Hierarchical Spatial Algorithms for High-Resolution Image Quantization and Feature Extraction
Noor Islam S. Mohammad
TL;DR
This work targets deterministic, reproducible preprocessing for high-resolution images to support reliable low-level vision tasks. It presents a modular pipeline that integrates eight-level grayscale quantization, luminance-based color enhancement (YCrCb) and HSV brightness adjustment, 3×3 sharpening, a bidirectional transformation framework, and comprehensive geometric feature extraction (Canny, Hough, Harris, and morphological windowing). Key findings show luminance-based histogram equalization reduces color artifacts while boosting contrast, forward/backward pipeline similarities around 76% and 75%, and robust cue isolation with angular alignment near 51.5°, underscoring strong practical potential for real-time analysis and hybrid integration with learning-based systems. The results demonstrate a deterministic preprocessing foundation suitable for embedded and real-time vision tasks, with clear avenues for adaptive and deep learning extensions to improve robustness and generalization across diverse imaging conditions.
Abstract
This study introduces a modular framework for spatial image processing, integrating grayscale quantization, color and brightness enhancement, image sharpening, bidirectional transformation pipelines, and geometric feature extraction. A stepwise intensity transformation quantizes grayscale images into eight discrete levels, producing a posterization effect that simplifies representation while preserving structural detail. Color enhancement is achieved via histogram equalization in both RGB and YCrCb color spaces, with the latter improving contrast while maintaining chrominance fidelity. Brightness adjustment is implemented through HSV value-channel manipulation, and image sharpening is performed using a 3 * 3 convolution kernel to enhance high-frequency details. A bidirectional transformation pipeline that integrates unsharp masking, gamma correction, and noise amplification achieved accuracy levels of 76.10% and 74.80% for the forward and reverse processes, respectively.
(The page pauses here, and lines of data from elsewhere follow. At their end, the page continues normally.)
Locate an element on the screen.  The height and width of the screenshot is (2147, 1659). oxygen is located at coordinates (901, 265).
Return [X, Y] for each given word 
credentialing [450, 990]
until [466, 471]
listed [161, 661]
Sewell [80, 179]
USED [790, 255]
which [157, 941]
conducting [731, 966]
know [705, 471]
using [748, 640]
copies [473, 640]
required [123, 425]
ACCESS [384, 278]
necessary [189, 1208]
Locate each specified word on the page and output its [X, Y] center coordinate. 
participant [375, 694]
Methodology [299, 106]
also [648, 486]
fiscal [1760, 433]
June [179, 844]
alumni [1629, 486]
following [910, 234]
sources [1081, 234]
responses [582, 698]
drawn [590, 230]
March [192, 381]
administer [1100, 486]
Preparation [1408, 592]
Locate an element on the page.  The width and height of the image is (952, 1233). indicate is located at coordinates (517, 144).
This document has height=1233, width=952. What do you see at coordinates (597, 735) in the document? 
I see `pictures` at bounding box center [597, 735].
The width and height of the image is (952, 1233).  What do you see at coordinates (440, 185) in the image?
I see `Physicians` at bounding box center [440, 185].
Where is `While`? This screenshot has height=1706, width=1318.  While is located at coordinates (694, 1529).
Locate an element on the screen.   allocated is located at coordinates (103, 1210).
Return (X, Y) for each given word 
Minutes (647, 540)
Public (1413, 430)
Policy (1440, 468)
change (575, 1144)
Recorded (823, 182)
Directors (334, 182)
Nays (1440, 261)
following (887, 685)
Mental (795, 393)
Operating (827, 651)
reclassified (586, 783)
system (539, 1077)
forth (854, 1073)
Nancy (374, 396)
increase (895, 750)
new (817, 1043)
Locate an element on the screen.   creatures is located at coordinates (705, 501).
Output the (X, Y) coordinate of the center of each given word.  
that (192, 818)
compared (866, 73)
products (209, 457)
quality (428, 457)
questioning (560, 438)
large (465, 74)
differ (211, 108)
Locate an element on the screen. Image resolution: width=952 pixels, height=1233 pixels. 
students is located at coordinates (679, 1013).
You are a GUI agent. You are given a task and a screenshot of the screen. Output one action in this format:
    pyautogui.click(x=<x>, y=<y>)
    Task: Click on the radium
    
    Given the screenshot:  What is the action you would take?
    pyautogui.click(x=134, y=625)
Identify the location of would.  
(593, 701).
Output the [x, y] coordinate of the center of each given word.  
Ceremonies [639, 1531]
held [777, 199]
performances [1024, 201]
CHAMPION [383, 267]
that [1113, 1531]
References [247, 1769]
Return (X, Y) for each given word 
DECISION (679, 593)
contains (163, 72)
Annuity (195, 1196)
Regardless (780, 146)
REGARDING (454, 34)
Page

Geometric feature extraction employed Canny edge detection, Hough-based line estimation (e.g., 51.50° for billiard cue alignment), Harris corner detection, and morphological window localization. Cue isolation further yielded 81.87\% similarity against ground truth images. Experimental evaluation across diverse datasets demonstrates robust and deterministic performance, highlighting its potential for real-time image analysis and computer vision.